Ancient olive press found in time for Hanukkah

1,300-year-old press found in Israel's first capital will be open to families on Hanukkah to press oil and renew the tradition.

Ido Ben-Porat,

The unearthed olive press
The unearthed olive press
Ancient Shiloh Archive

During the latest archaeological excavation season at Tel Shiloh, the site of the Mishkan (Tabernacle) that preceded the Holy Temple in Jerusalem, an impressive ancient olive press was found in the southern portion of the site.

The press, found in an excavation led by Dr. Ofer Gat, was dated to the early Muslim period of conquest from the 7th to the 10th century CE.

While the press has not been excavated to completion yet, the large structure is already apparent and it is clear it was used as a public olive press.

The newly discovered press joins a previously unearthed olive press located adjacently, which was found during the summer of 2011.

The formation of olive presses located adjacent to or connected to each other is a known feature from the Muslim occupation of the holy land, as seen in additional sites throughout Samaria, and bears testimony to the public nature of the facilities as well as the importance of olive oil in that period.

Opposite the entrance to the olive press structure in a courtyard area, an enormous storehouse was found with burned olive pits.

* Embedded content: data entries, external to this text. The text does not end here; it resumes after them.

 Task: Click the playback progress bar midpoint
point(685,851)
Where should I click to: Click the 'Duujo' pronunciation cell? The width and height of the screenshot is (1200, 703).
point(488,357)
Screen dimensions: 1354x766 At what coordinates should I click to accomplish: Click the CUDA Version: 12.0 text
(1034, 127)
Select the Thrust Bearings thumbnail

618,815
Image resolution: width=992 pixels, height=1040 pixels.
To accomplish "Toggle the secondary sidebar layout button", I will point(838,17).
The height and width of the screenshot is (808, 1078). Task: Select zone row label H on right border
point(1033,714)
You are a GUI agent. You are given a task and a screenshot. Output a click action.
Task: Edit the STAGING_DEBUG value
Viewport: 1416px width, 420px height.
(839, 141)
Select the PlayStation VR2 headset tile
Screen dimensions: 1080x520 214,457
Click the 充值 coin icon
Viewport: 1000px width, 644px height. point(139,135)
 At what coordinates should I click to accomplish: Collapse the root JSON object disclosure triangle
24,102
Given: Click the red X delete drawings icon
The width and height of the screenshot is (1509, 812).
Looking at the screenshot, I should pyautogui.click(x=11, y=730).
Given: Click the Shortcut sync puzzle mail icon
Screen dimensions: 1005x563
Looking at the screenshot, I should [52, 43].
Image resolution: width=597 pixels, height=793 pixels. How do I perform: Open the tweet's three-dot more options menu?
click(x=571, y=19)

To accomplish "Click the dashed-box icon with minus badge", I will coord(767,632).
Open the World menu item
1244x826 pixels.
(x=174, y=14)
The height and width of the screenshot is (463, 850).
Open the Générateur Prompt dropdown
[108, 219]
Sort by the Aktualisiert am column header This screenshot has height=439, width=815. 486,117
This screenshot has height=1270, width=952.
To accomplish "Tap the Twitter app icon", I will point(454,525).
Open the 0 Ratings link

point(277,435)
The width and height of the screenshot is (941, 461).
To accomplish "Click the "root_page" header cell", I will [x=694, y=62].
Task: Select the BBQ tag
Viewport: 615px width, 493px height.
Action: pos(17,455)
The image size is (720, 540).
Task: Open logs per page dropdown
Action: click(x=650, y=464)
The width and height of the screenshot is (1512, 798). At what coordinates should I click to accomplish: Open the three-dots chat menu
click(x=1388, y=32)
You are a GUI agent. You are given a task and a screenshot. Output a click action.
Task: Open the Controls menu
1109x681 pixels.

In addition, the remains of clay candles and glass cups typical of the period were also found.

The discovery of the olive press testifies to an historical continuity in the production of olive oil in the Binyamin region of Samaria in general, and in the region of ancient Shiloh in particular.

This coming Hanukkah, which celebrates the miracle of olive oil lasting eight days in the Temple after the Maccabees defeated the Greek occupiers over 2,000 years ago, ancient Shiloh will renew the production of olive oil.

During the holiday an oil harvest will be held for those wishing to take part, with families invited to come harvest olives, press oil at the ancient press, fill bottles with the oil and other activities at the ancient city that was the capital of Israel for 369 years, back over 3,000 years ago.